- [AIM OF THE TASK]:
Give back the line that contains "Contact (71, 1591)" and every following line, exactly as they appear, through the end of the data.

(Records excerpted from a collection)
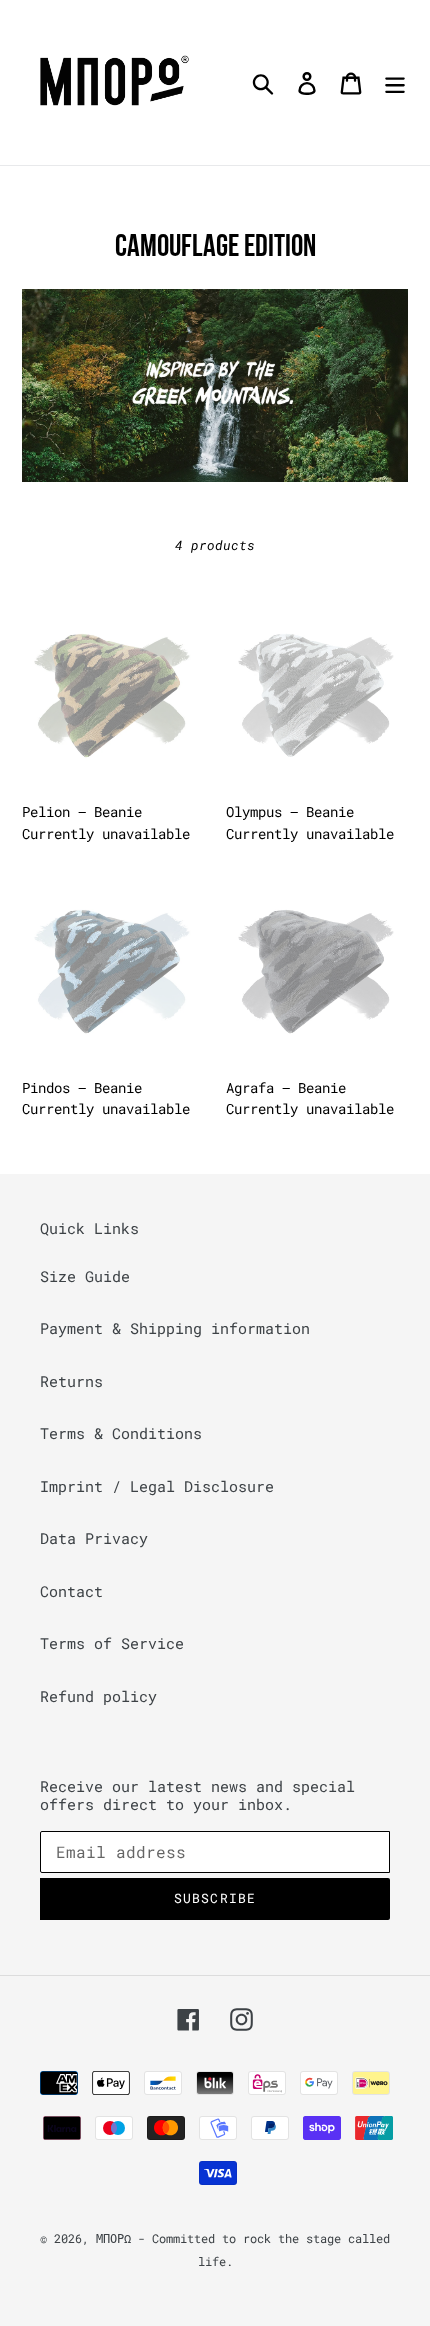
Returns (71, 1381)
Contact (71, 1591)
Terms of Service (112, 1643)
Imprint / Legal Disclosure (157, 1486)
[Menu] (395, 82)
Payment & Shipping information (175, 1328)
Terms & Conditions (121, 1433)
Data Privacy (94, 1538)
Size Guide (85, 1276)
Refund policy (98, 1696)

- [RESPONSE]:
Contact (71, 1591)
Terms of Service (112, 1643)
Imprint / Legal Disclosure (157, 1486)
[Menu] (395, 82)
Payment & Shipping information (175, 1328)
Terms & Conditions (121, 1433)
Data Privacy (94, 1538)
Size Guide (85, 1276)
Refund policy (98, 1696)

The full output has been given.